Rockstar Games | La situation s’aggrave concernant les syndicats, le gouvernement britannique évoque l’affaire

La situation s’obscurcit autour de Rockstar Games et du conflit qui oppose la firme étoilée à ses propres employés. Le syndicat de l’IWGB dépose plainte contre la direction de Rockstar et l’affaire commence à prendre une ampleur nationale, au point où le gouvernement britannique vient d’évoquer l’affaire. 

Depuis quelques jours, la situation devient chaotique autour du développement de Grand Theft Auto VI. Pas un seul jour ne passe sans que nous apprenions de mauvaises choses autour de Rockstar, mais également autour de Take Two Interactive.

Depuis l’annonce de l’arrêt du télétravail en mars 2024, la situation est tendue entre Rockstar Games et ses employés. C’est à partir de ce moment-là que l’IWGB (Independent Workers’ Union of Great Britain) a pris contact avec de nombreux employés de la firme étoilée pour les soutenir et les accompagner afin de faire de Rockstar, une entreprise plus saine et plus agréable au niveau de la communication et des conditions de travail. Hélas, la situation n’avance pas dans le bon sens. 

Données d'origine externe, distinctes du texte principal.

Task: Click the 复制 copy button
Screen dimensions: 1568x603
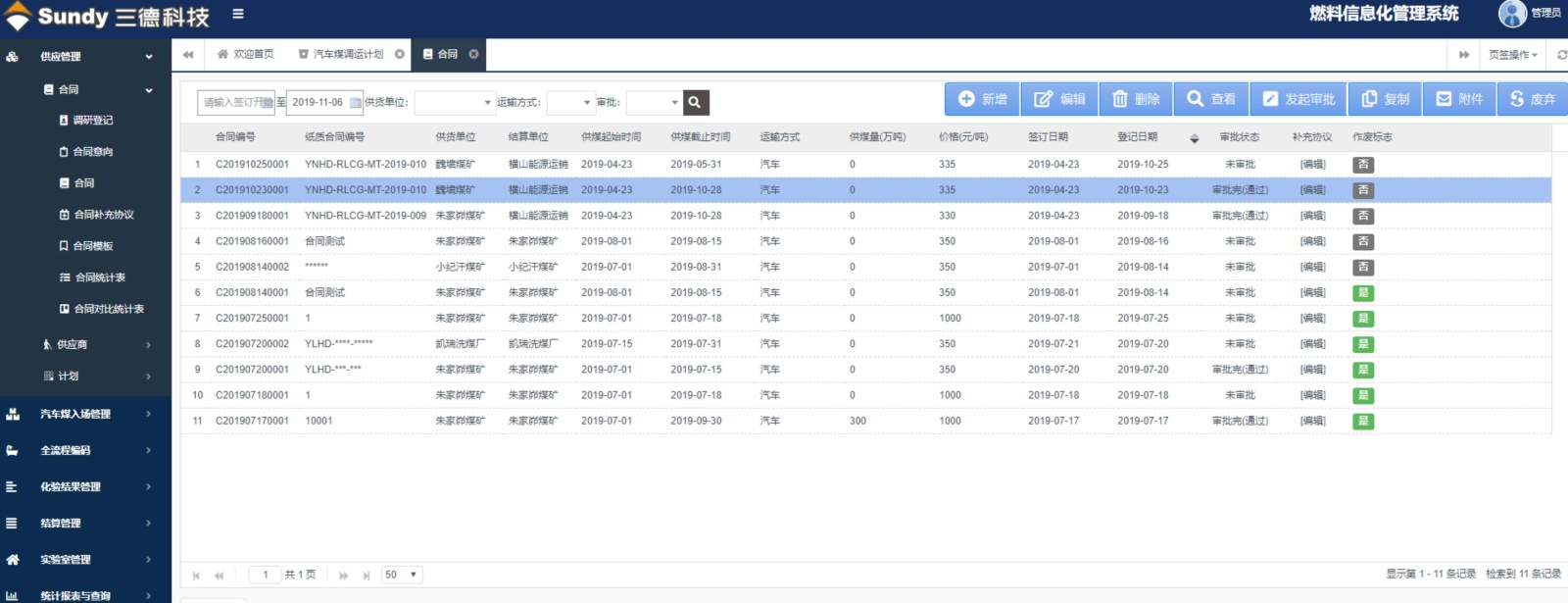Action: pyautogui.click(x=1385, y=99)
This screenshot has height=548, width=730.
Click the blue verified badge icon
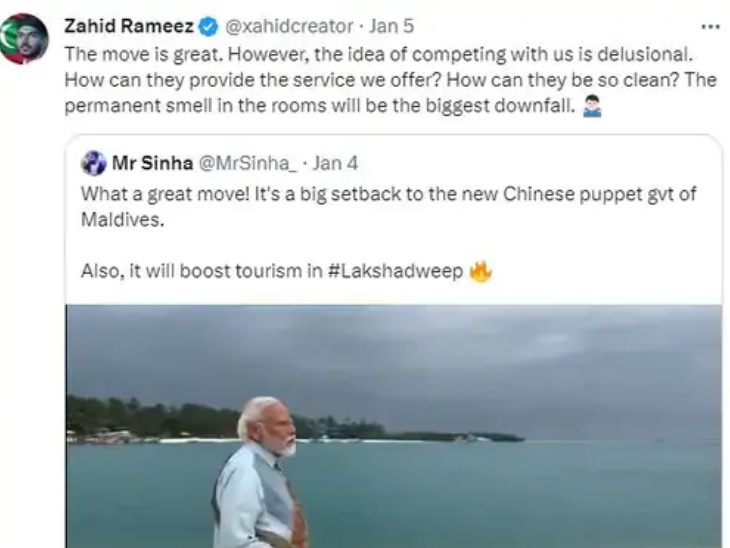208,27
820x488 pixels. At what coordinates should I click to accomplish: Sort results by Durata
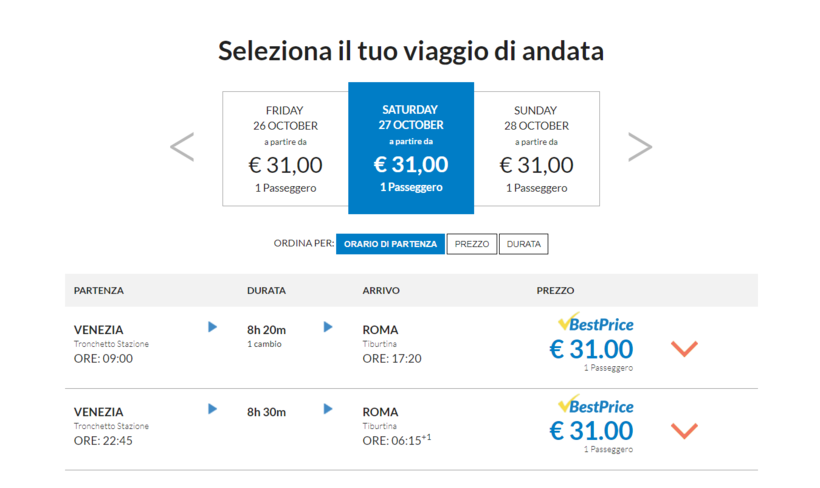tap(524, 244)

Logos Rockstar, GTA 6, Take Two

Historique des faits récents autour de Rockstar Games

  • 29 février 2024 : Rockstar Games annonce la fin du télé-travail et le début de la phase finale du développement de GTA 6 (lire l’article)
  • 2 mars 2024 : L’IWGB apporte son soutien aux salariés de Rockstar (lire l’article)
  • 23 mars 2024 : De nouveaux témoignages anonymes confirment des soucis de communications chez Rockstar (lire l’article)
  • 3 novembre 2025 : Rockstar licencie une quarantaine d’employés pour «faute grave» (lire l’article)
  • 6 novembre 2025 : Première journée de mobilisation organisée par l’IWGB
  • 7 novembre 2025 : La situation se dégrade, Rockstar dément les accusations de l’IWGB, un témoignage anonyme confirme l’ambiance chaotique (lire l’article)
  • 8 novembre 2025 : Des vétérans de Rockstar London quittent l’entreprise (lire l’article)
  • 10 novembre 2025 : Strauss Zelnick, le PDG de Take Two Interactive, visé par une plainte pour harcèlement sexuel, fraude et licenciement abusif (lire l’article)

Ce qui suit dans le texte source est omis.